The Underwater Treasures of Belize
Belize, a country in distant Central America is a land of a thick rain forest, Maya ruins and beneath the turquoise Caribbean waters that washes its coast lays one of the most extensive barrier reef systems in the world. Off the beaten touristic path, the destination has been put on the map of environmentalists a few decades ago as an endangered UNESCO Heritage Site, and for the looks of it will likely remain on the list of threatened sites.
Reefs around the world are threatened by damage, disease and habitat destruction, but the astonishing biodiversity of Belize Barrier Reef was one of the reasons seven of its areas got the protection of UNESCO, forming Belize Barrier Reserve System in 2009. Last month the World Heritage Center recommended that the reef stays on the endangered list as some key issues remain unresolved despite the efforts of Belize.
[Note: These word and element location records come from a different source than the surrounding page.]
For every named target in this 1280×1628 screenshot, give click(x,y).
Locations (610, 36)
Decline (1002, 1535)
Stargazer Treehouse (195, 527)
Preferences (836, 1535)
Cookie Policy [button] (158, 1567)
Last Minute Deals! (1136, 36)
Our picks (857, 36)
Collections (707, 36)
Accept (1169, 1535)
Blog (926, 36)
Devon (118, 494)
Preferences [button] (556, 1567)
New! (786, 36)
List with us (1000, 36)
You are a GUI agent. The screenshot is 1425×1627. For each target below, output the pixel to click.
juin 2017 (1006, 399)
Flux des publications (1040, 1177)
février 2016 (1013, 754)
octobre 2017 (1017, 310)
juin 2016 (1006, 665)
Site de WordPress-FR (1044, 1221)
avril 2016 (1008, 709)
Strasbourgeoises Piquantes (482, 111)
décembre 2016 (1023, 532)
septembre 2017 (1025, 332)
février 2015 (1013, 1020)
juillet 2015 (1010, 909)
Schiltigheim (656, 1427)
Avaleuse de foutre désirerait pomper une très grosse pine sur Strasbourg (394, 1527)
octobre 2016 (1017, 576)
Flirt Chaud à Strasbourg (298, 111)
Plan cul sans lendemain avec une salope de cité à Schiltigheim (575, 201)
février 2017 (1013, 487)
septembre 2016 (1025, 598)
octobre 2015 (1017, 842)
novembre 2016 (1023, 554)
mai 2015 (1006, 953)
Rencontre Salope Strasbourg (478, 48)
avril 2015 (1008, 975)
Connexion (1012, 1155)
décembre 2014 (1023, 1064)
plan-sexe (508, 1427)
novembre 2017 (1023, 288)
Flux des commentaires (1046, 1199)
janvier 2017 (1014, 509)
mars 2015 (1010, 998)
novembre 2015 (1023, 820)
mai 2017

Pristine Belize Barrier Reef is not only the largest barrier reef in the northern hemisphere, the seven protected sites of the system illustrate the evolutionary history of reef development and are a home for threatened species. Why care about reefs? Well, for one thing, biodiversity is a concept vital to our survival, to say the least and reefs like the one in Belize are natural habitats of many species. In addition, reefs are often a centerpiece of many communities and act as natural barriers against storm events, which is especially important in our changing climate. Every year, the ecosystem services provided by coral reefs to millions of people are estimated in hundreds of billion dollars, but the question in environmentalist community remains: ‘When will we stop forgetting that everything is interconnected in nature.’